Se as máquinas estiverem certas, o homo ruralis talvez seja uma espécie em extinção. Parte dela atravessa agora mesmo as rodagens montanhosas dos canaviais de Pernambuco, uma terra doce para os pés e para a vista, e isso talvez encerre a doçura de cada dia, onde tudo, homem e terra e luta encontrem seu limite. A espécie vária e invisível, às vezes é mais ruralis que homo: quando é a própria natureza: terra e cana. E, às vezes, o contrário: quando é própria a cultura: facão, machina, ou ela mesma máquina, engenho, espécie e espécime de naturalização da violência, na qual a exuberância da paisagem é uma metonímia da devastação do homem e da terra, onde o trabalho recebe outros nomes. O dia a dia dessa “família” nada traz do épico da exploração dos navegantes, dos descobridores; nem do lúdico dos viajantes nem do lírico dos turistas. O homo ruralis é essencialmente sua luta trágica, entendido que a grande tragédia de cada um é não poder alterar o seu [próprio, impróprio?] destino.
O homo ruralis, daqui, cortando a Zona da Mata de Pernambuco, é o trabalhador da cana, como os lavradores do pintor pernambucano Cícero Dias ou do pintor paulista Cândido Portinari, porque a cana de açúcar transformou esse homem em ave migratória, também, gênero de ave na contramão, ou contra-asa, do espírito das aves, que é a de, a cada segundo, ir perdendo seu voo, contrariando sua natureza. Esse rural, tipo de Vulcano saído do inferno das queimadas, carrega ainda no seu destino uma velha forma de escravidão, os rostos que o passado escurece e esconde, por mais aparências de moderno que o capitalismo promova, desde os tempos em que as usinas consumiam gentes, essas máquinas vulgares de plantar, colher, adubar, até os novíssimos tempos da vã tecnologia, o deus ex machina do lucro, da peleja do capital com o trabalho.
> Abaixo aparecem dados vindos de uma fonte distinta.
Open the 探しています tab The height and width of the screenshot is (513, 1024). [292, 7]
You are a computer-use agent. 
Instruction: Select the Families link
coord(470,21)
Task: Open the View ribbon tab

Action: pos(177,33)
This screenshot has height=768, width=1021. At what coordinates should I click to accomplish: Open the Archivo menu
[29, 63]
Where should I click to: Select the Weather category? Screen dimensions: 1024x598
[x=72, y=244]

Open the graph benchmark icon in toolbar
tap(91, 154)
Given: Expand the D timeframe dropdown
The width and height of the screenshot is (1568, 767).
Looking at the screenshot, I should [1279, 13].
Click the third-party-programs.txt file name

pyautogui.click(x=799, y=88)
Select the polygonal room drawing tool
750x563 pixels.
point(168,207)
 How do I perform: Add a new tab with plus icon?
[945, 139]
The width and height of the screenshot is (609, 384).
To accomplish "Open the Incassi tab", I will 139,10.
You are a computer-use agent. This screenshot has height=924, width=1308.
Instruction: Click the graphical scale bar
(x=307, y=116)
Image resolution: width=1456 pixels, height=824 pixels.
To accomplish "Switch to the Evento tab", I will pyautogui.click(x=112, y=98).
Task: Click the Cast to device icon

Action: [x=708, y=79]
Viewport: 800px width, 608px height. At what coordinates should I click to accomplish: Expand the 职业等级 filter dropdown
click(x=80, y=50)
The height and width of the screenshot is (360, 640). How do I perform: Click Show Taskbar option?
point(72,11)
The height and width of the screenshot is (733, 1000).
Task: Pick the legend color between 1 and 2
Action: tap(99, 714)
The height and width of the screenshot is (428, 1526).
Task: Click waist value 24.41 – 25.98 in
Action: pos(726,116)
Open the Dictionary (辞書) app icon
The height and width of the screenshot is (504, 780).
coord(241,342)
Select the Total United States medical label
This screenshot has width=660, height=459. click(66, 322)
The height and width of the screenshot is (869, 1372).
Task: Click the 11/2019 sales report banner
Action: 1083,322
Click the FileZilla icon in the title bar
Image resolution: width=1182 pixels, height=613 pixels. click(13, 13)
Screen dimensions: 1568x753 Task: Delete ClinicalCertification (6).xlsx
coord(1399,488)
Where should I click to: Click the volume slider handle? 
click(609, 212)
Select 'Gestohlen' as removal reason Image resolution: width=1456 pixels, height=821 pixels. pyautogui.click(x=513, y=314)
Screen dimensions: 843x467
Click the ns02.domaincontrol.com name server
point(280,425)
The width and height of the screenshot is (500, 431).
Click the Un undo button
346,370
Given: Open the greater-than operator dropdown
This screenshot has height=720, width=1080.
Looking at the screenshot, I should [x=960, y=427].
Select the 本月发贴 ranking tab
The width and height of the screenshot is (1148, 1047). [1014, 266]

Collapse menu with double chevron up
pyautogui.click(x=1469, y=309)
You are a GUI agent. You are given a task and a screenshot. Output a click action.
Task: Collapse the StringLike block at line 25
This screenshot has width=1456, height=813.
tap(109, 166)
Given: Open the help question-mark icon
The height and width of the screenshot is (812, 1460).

Dessa espécie, sua língua é facão. Sua linguagem é lâmina. E o verbo mais carne pronunciado entre eles é cortar, cortar, cortar, cortar, cortar. Sangrar, outro verbo seu, vegetal, rural. Cortar e sangrar, num trabalho que a cultura naturalizou no corte da cana, que é parte negação da vida, da lavra, da terra, para quem trabalha nela. E essa terra, diferente do que pensa o retirante, não é fácil de amansar, nem é tampouco feminina, ou não diferente lhe seja, sua feição severina, o mesmo gosto, a terra íntima, como diz João Cabral de Melo Neto: “...e entre a Caatinga e aqui a Mata/ a diferença é a mais mínima. / Está apenas em que a terra / é por aqui mais macia;/ está apenas no pavio,/ ou melhor, na lamparina:/ pois é igual o querosene/ que em toda parte ilumina,/ e quer nesta terra gorda/ quer na serra, de caliça,/ a vida arde sempre com/ a mesma chama mortiça".
E onde estão esses espécimes, de dia feitos de aço, de faca, e nunca de poesia, e para os quais a rima claudica? Por onde andará a gente que tantas canas cultiva? Diferente do teu poema, João, de tantas, são in(di)visíveis: a trabalhar todas as horas do dia, os dias todos do mês, os meses todos da vida.
Envelhecendo já aos vinte, a saber da morte em vida, vida em morte, Severina.